Please repeat the items below word for word, from the start of the items through the line that contains "at (303, 678).", including that line.
★ ★ ★ ★
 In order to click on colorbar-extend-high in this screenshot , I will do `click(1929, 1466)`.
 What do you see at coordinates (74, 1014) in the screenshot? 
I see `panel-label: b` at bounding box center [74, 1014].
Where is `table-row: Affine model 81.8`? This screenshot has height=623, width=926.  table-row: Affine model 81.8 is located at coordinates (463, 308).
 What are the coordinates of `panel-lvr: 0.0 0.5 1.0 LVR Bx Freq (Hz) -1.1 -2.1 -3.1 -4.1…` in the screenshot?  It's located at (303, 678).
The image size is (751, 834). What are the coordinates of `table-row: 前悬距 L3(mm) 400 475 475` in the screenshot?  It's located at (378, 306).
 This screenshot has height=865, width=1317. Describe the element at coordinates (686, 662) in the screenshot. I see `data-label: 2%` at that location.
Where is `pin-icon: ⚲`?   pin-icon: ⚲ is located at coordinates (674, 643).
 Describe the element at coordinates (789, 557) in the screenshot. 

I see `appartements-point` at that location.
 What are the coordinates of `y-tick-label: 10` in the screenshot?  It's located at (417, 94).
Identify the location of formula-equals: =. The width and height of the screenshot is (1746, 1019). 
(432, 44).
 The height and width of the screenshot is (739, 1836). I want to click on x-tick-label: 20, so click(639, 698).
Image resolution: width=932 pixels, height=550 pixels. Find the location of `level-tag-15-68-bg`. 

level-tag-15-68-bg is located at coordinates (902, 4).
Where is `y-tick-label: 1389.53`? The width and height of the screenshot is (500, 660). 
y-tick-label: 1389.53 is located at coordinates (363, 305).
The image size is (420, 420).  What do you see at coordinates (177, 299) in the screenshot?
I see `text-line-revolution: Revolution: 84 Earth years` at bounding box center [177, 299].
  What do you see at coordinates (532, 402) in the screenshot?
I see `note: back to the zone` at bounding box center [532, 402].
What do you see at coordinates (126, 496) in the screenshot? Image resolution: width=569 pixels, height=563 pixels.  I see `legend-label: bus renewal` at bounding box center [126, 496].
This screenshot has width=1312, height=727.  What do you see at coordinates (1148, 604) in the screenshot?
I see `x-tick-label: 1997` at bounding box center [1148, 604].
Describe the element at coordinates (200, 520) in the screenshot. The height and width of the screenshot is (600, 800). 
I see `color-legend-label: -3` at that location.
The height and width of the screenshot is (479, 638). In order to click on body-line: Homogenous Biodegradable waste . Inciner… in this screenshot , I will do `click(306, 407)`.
★ ★ ★ ★
## [Task output]
 In order to click on colorbar-extend-high in this screenshot , I will do `click(1929, 1466)`.
 What do you see at coordinates (74, 1014) in the screenshot? 
I see `panel-label: b` at bounding box center [74, 1014].
Where is `table-row: Affine model 81.8`? This screenshot has height=623, width=926.  table-row: Affine model 81.8 is located at coordinates (463, 308).
 What are the coordinates of `panel-lvr: 0.0 0.5 1.0 LVR Bx Freq (Hz) -1.1 -2.1 -3.1 -4.1…` in the screenshot?  It's located at (303, 678).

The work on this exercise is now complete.